What you will do:
a) Repeat the stretch of the benchmark post from "Outline: SUMMARY, HARDWARE, NUMBERS" through "would explain this?", word for word.
b) According to the benchmark post, what cache size does the poster's machine have?

Provided passage:

<<<<

Thanks for such specific requests, and great idea to focus on imaginary!
Outline: SUMMARY, HARDWARE, NUMBERS
* I still get quite different numbers.
* For wheel-sieve1 and kahan, we're in the same ballpark.
* Though my kahan shows half as much allocation increase. Which hardware difference would explain this?
* For bernoiulli, exp3_8, and integrate, my nofib-analyse shows percent changes in Runtime, where as yours shows absolutes. I've included my absolute tables below; comparing those, we still get appreciable differences.
* I've included my mode=slow numbers.
* We have some significant hardware differences.
* My machine claims 32 processors, though it smells like it has 8 chips with 8 cores each. I'll ask SPJ or Mainland.
* My cache size is much smaller than yours: 512 KB versus 8 MB.
* My CPU frequency is 2GHz compared to your 3.4GHz.
* How do we want to handle hardware diversity like we're seeing in these regular benchmark runs?
* Are the different behaviors we're seeing expected for our hardware differences or bugs of some sort?
Thanks, Johan.
== THE HARDWARE ==
$ cat /proc/cpuinfo
processor : 0 # counts up to 31, with physical id and core id pairs duplicated once
vendor_id : AuthenticAMD
cpu family : 16
model : 9
model name : AMD Opteron(tm) Processor 6128
stepping : 1
microcode : 0x10000d4
cpu MHz : 1999.949
cache size : 512 KB
physical id : 0 # counts up to 3 for each core id, twice
siblings : 8
core id : 0 # counts up to 3, for each physical id, twice
cpu cores : 8
apicid : 0 # varies
initial apicid : 0 # varies
fpu : yes
fpu_exception : yes
cpuid level : 5
wp : yes
flags : fpu vme de pse tsc msr pae mce cx8 apic sep mtrr pge mca cmov pat pse36 clflush mmx fxsr sse sse2 ht syscall nx mmxext fxsr_opt pdpe1gb rdtscp lm 3dnowext 3dnow constant_tsc rep_good nopl nonstop_tsc extd_apicid amd_dcm pni monitor cx16 popcnt lahf_lm cmp_legacy svm extapic cr8_legacy abm sse4a misalignsse 3dnowprefetch osvw ibs skinit wdt nodeid_msr npt lbrv svm_lock nrip_save pausefilter
bogomips : 3999.89
TLB size : 1024 4K pages
clflush size : 64
cache_alignment : 64
address sizes : 48 bits physical, 48 bits virtual
power management: ts ttp tm stc 100mhzsteps hwpstate
physical id and core id exhaust combinations of {0,1,2,3}, twice for some reason as processor counts from 0 to 31. I would have suspected 64 processors, given the sibling and cpu cores. Am I tripping on a common misconception?

>>>>

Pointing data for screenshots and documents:

<<<<

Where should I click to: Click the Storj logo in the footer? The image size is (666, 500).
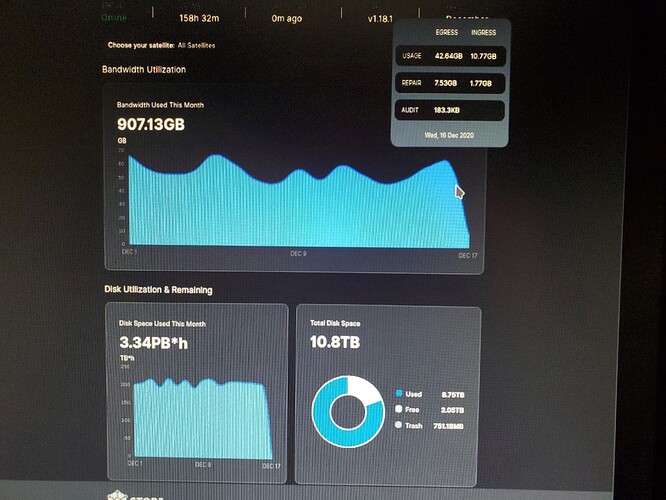click(x=135, y=496)
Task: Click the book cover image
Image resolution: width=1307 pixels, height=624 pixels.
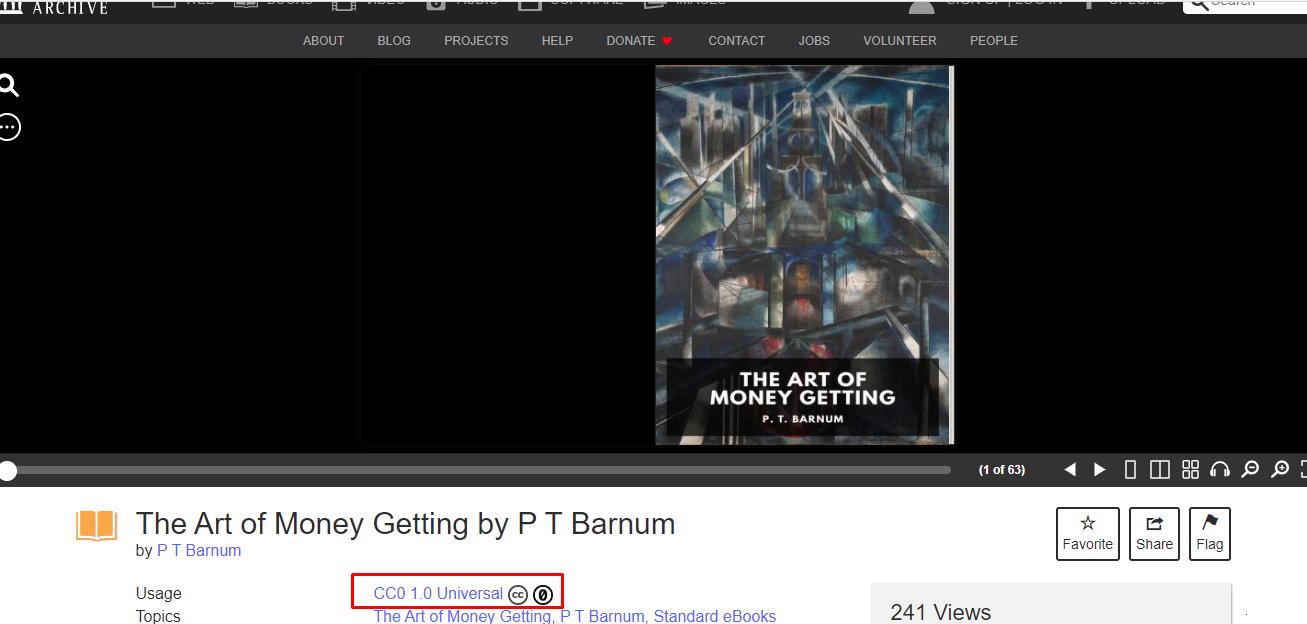Action: coord(804,254)
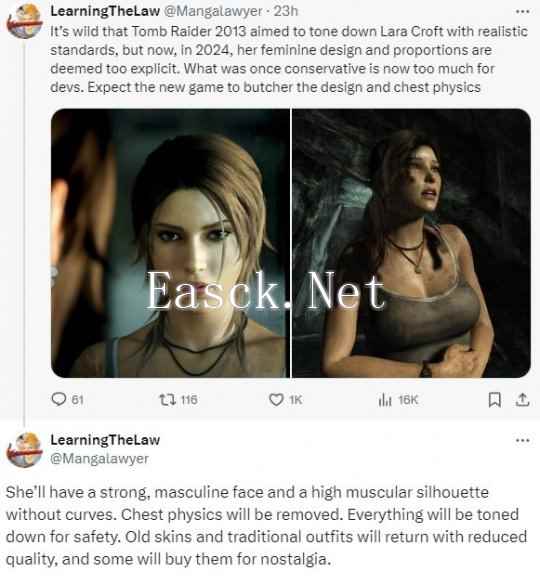This screenshot has height=584, width=540.
Task: Open the 23h timestamp link
Action: 286,11
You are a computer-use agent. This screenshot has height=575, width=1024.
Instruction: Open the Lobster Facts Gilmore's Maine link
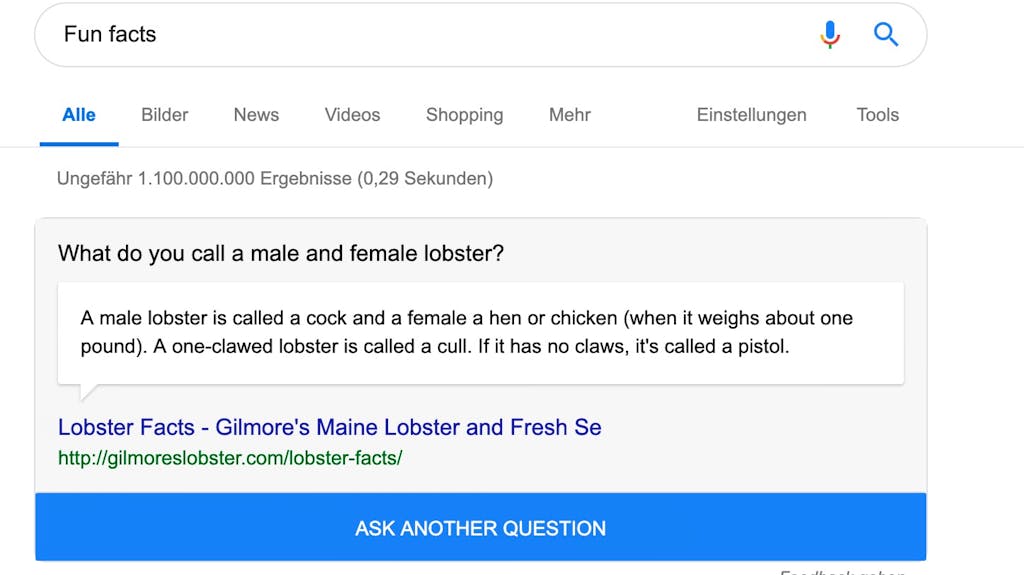coord(330,427)
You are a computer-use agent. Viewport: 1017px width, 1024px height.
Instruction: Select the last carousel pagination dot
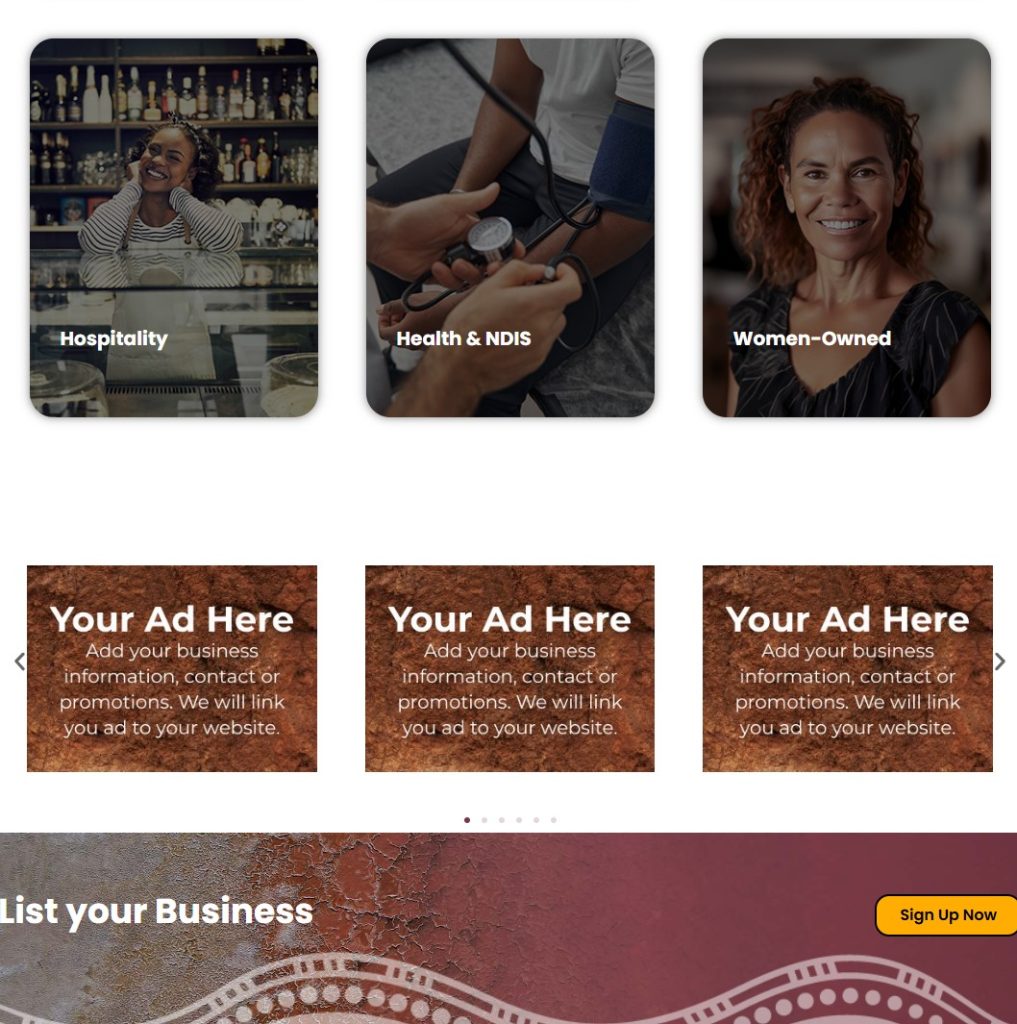click(x=553, y=820)
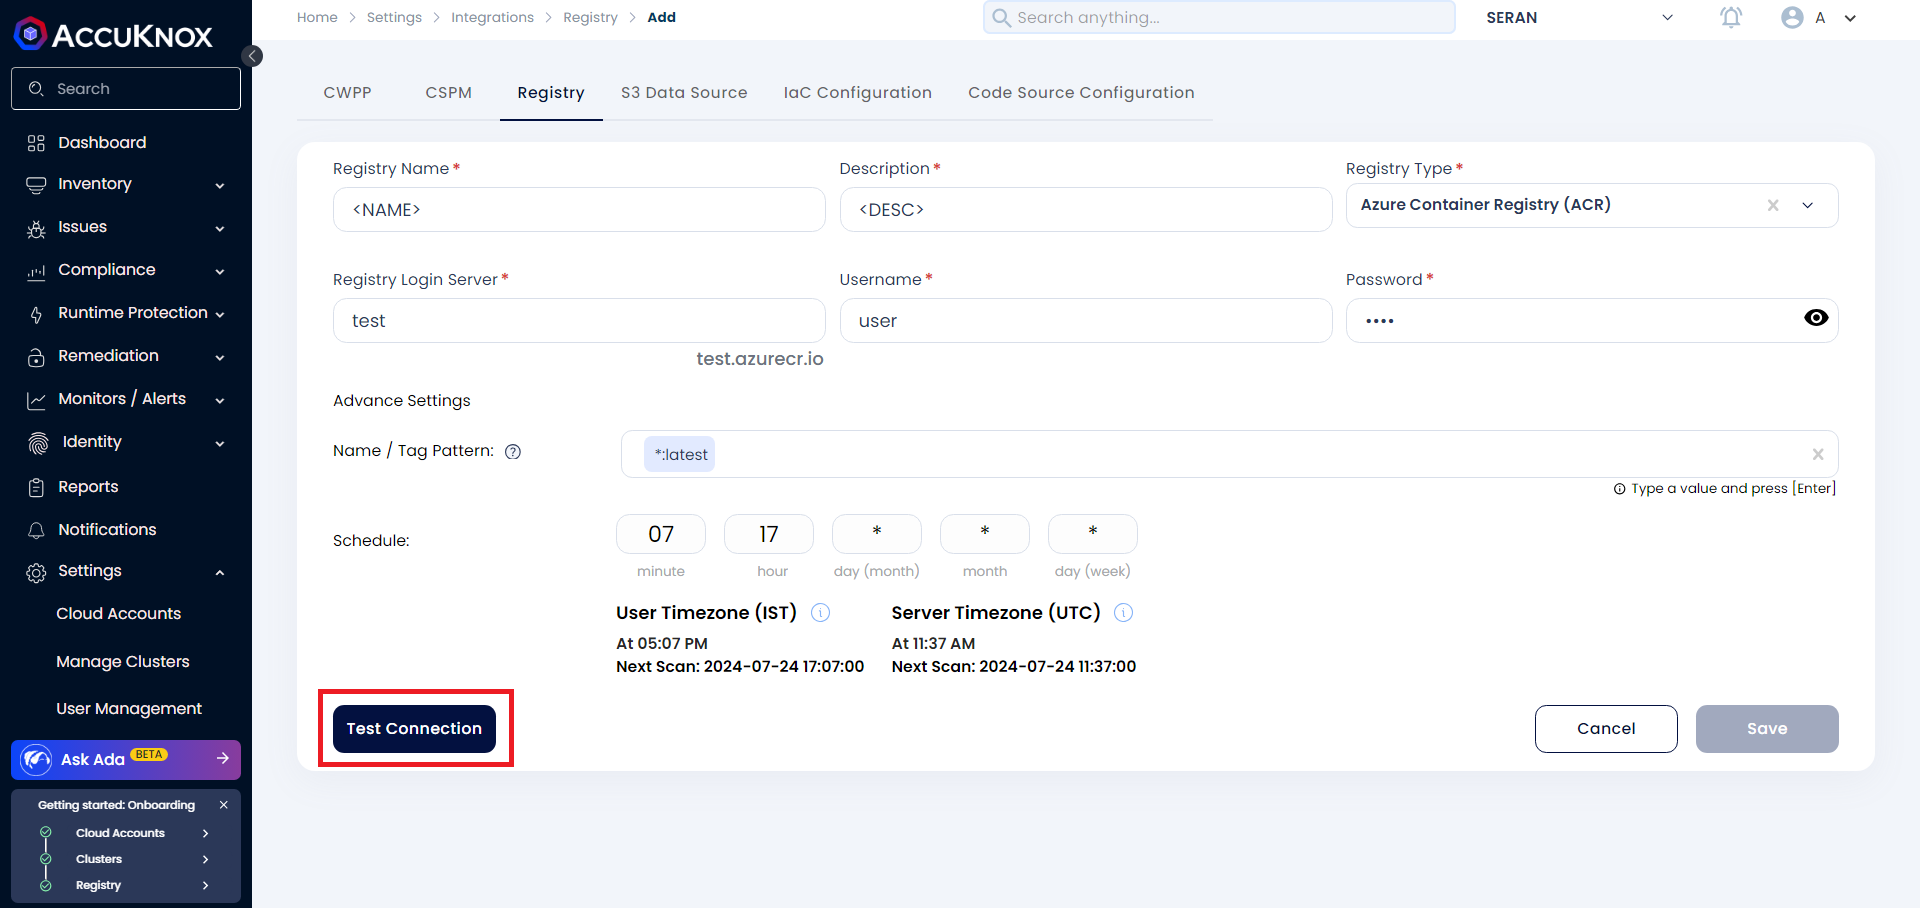Screen dimensions: 1920x908
Task: Click the Cancel button
Action: click(1606, 728)
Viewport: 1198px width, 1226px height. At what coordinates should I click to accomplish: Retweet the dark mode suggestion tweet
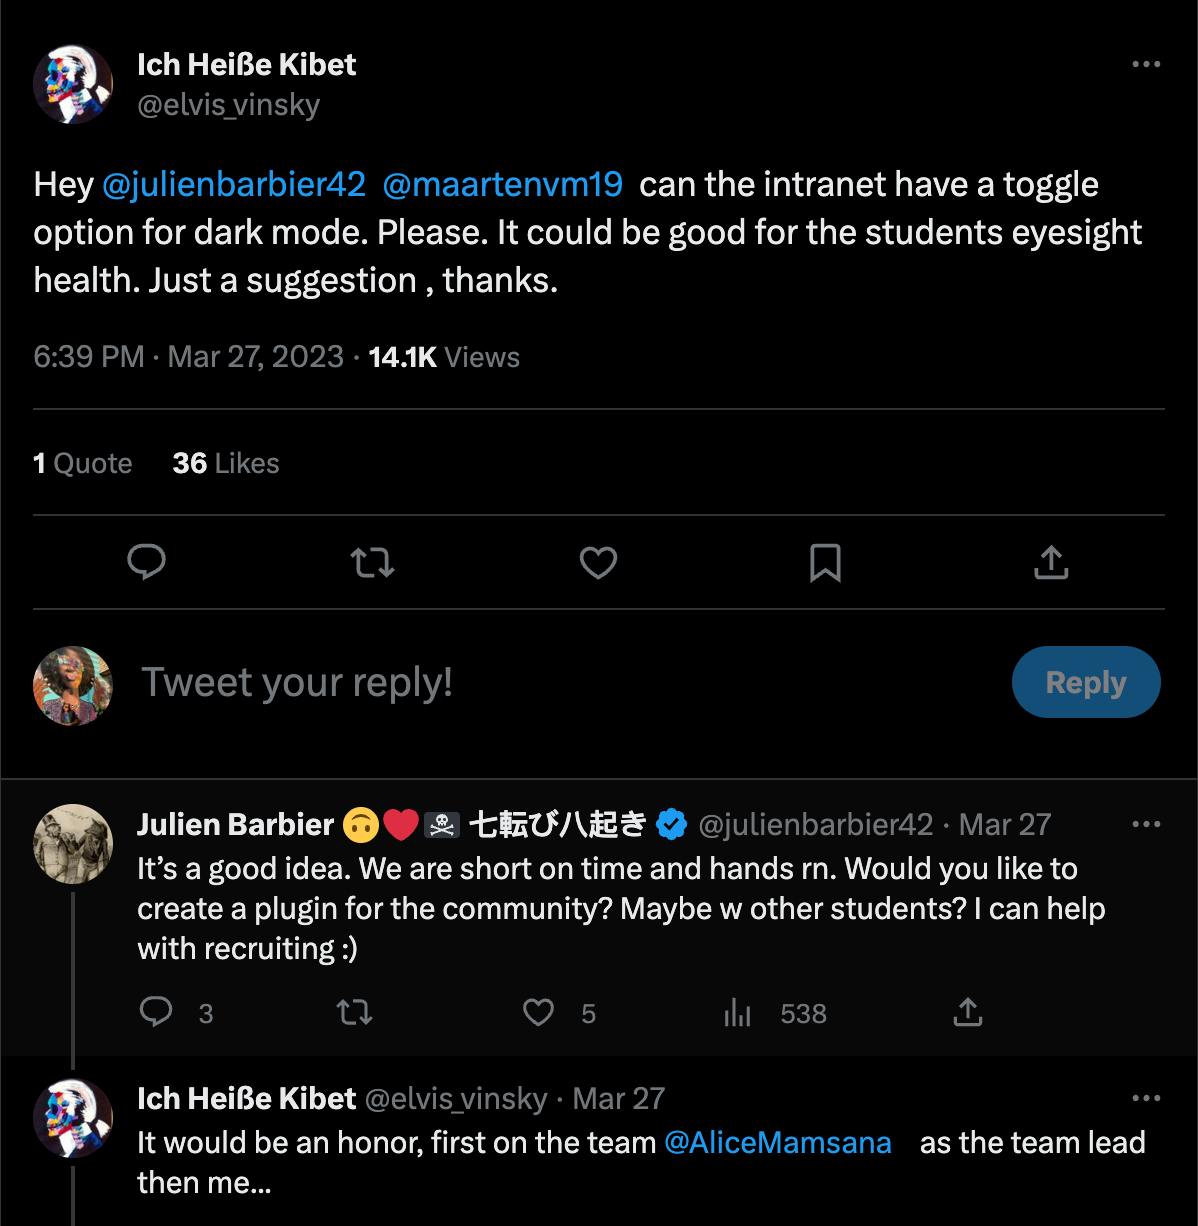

>>>>

Task-by-task solutions:
a)
Outline: SUMMARY, HARDWARE, NUMBERS
* I still get quite different numbers.
* For wheel-sieve1 and kahan, we're in the same ballpark.
* Though my kahan shows half as much allocation increase. Which hardware difference would explain this?

b) 512 KB.